What is expected:
Please give, exactly as they appear below, the line with "ОТДЕЛИТЕЛНА СИСТЕМА (75, 658)" and every line after it through the final one, and nothing else.
START Recorded data
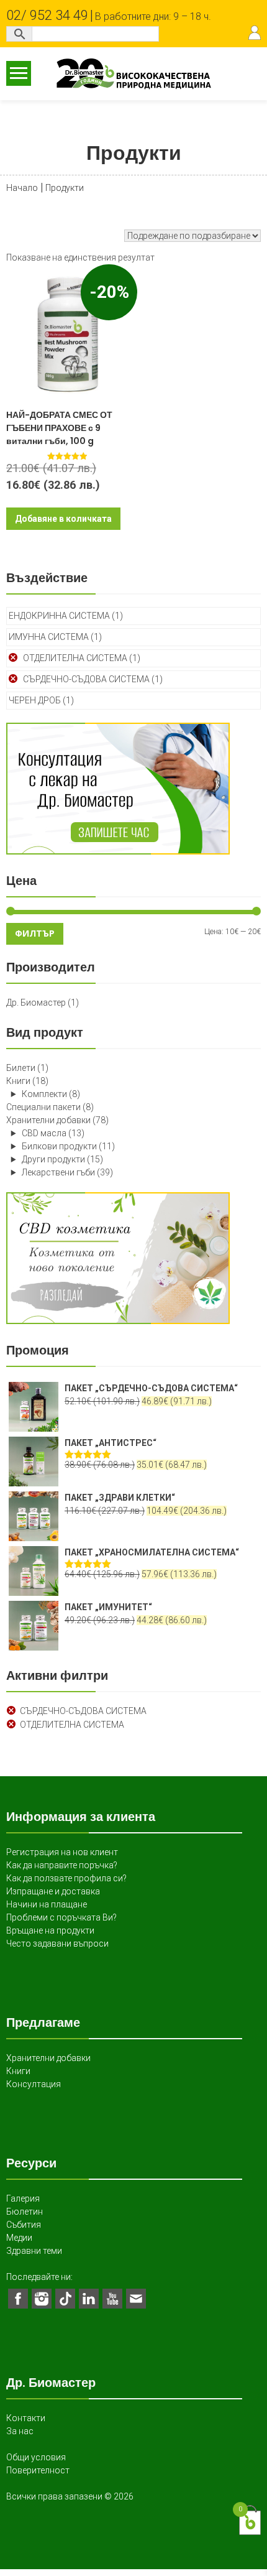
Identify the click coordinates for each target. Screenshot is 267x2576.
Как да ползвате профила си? (66, 1878)
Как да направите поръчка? (61, 1865)
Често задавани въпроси (57, 1943)
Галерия (23, 2198)
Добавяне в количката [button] (63, 519)
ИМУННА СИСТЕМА (49, 637)
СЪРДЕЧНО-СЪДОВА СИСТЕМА (86, 679)
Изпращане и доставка (53, 1891)
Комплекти (44, 1094)
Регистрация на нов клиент (62, 1852)
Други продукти (53, 1159)
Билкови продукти (59, 1146)
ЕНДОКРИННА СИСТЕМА (59, 616)
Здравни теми (34, 2251)
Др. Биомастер (36, 1003)
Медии (19, 2238)
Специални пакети (43, 1107)
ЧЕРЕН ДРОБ (35, 700)
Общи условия (36, 2457)
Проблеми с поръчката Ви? (61, 1917)
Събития (23, 2225)
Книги (18, 1081)
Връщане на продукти (50, 1930)
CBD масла (44, 1133)
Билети (20, 1068)
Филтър (35, 933)
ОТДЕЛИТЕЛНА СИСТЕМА (75, 658)
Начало (22, 188)
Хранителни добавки (48, 1120)
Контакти (25, 2418)
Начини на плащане (46, 1904)
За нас (20, 2431)
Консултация (33, 2084)
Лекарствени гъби (58, 1172)
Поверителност (38, 2470)
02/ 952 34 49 (47, 15)
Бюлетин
END Recorded data
Problem solution:
ОТДЕЛИТЕЛНА СИСТЕМА (75, 658)
Начало (22, 188)
Хранителни добавки (48, 1120)
Контакти (25, 2418)
Начини на плащане (46, 1904)
За нас (20, 2431)
Консултация (33, 2084)
Лекарствени гъби (58, 1172)
Поверителност (38, 2470)
02/ 952 34 49 (47, 15)
Бюлетин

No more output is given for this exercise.